Überhaupt versteht sich „Suzie Washington“ auf das mimische Spurenlesen, ist aber trotz mancher Neigung dahin doch kein Schauspielerfilm. Es ist sein Drehbuch, das den Film funktionieren läßt. Seine kleinen, schwerelosen Bildeinfälle. In einem Sessellift etwa bringt der Film Suzie ins Gebirge auf die Alm. So als ob ihre Flucht ein Ausflug wäre. Tatsächlich nimmt sich der Film, und als Roadmovie muß er das tun, seine Freiheiten vom Ernst und der Traurigkeit der Flüchtlingsgeschichte und spielt großzügig mit der Erfahrung des Wunderbaren. Da gibt es einen Almwirt (Wolfram Berger), der eine große Liebe für die Fremde hat. Da taucht plötzlich eine Französin auf, deren Paß wie für Suzie gemacht ist. Die Szenen bekommen mehr und mehr von einer selbstironischen Leichtigkeit.
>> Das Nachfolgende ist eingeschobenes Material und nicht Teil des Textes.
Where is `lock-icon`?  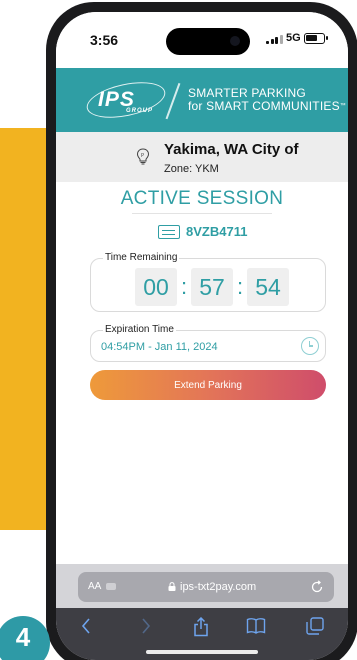
lock-icon is located at coordinates (172, 586).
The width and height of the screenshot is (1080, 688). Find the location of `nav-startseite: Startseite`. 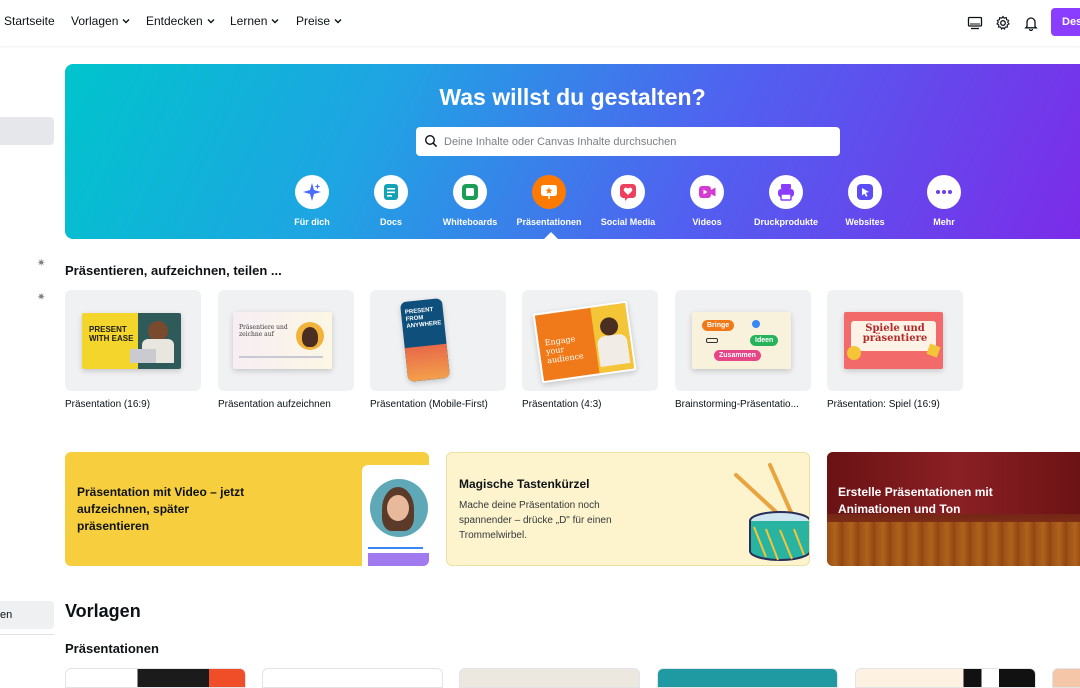

nav-startseite: Startseite is located at coordinates (30, 21).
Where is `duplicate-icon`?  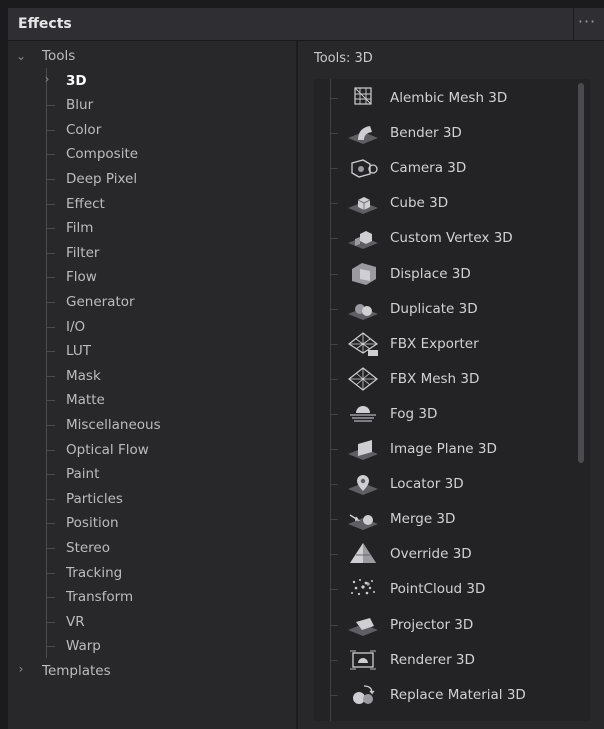 duplicate-icon is located at coordinates (363, 309).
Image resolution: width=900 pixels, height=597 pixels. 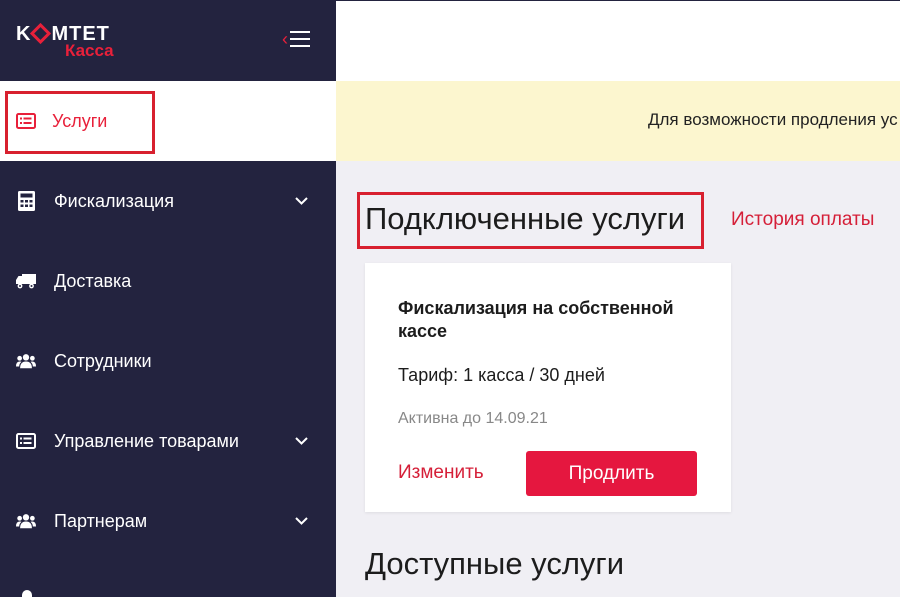 What do you see at coordinates (27, 594) in the screenshot?
I see `sidebar-next-item-icon` at bounding box center [27, 594].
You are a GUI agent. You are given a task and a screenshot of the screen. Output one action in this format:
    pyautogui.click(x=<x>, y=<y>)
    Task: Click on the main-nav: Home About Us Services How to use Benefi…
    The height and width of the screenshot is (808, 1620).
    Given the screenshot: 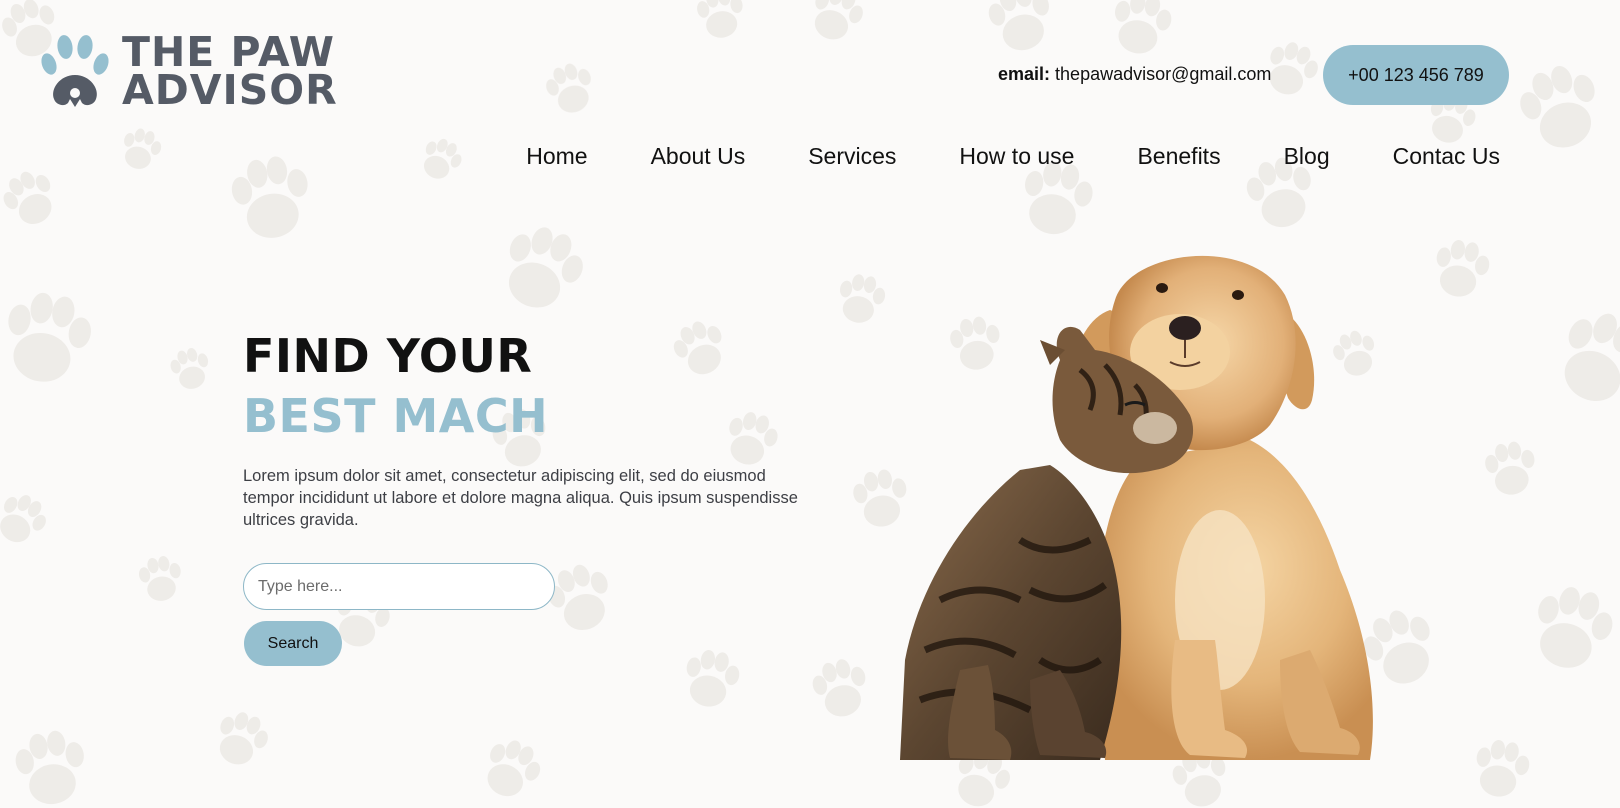 What is the action you would take?
    pyautogui.click(x=1013, y=156)
    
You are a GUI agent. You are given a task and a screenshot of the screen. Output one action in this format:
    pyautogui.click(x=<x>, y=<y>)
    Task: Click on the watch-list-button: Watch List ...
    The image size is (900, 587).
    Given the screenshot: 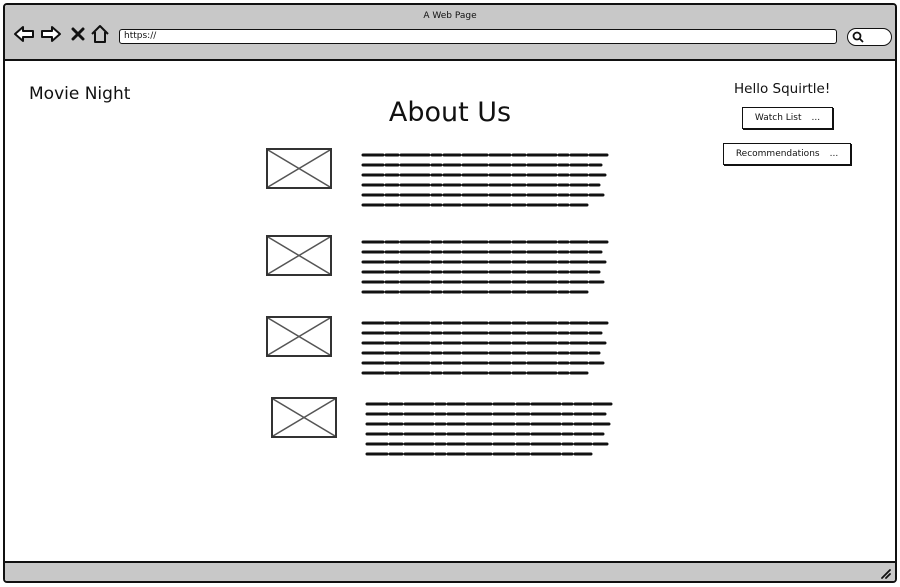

So als ob nicht nur die einsame Heldin, sondern auch der Film selbst sich befreien wollte. Daß diese Befreiung schließlich gelingt, hängt dann vor allem damit zusammen, daß Flicker weder den Plot noch die eigene Ästhetik überbeansprucht.

„Suzie Washington“ zwingt sich keine Großartigkeiten, keine erhabenen dramatischen Perspektiven ab. Nichts übertönt den kleinen, feinen Ton der Geschichte, die ihrer Protagonistin am Ende sogar ein Schweben und den Aufbruch in ein zweites Leben gestattet.

„Suzie Washington“. Regie: Florian Flicker. Mit Birgit Doll, August Zirner, Karl Kratzl u.a. Österreich 1998, 87 Min.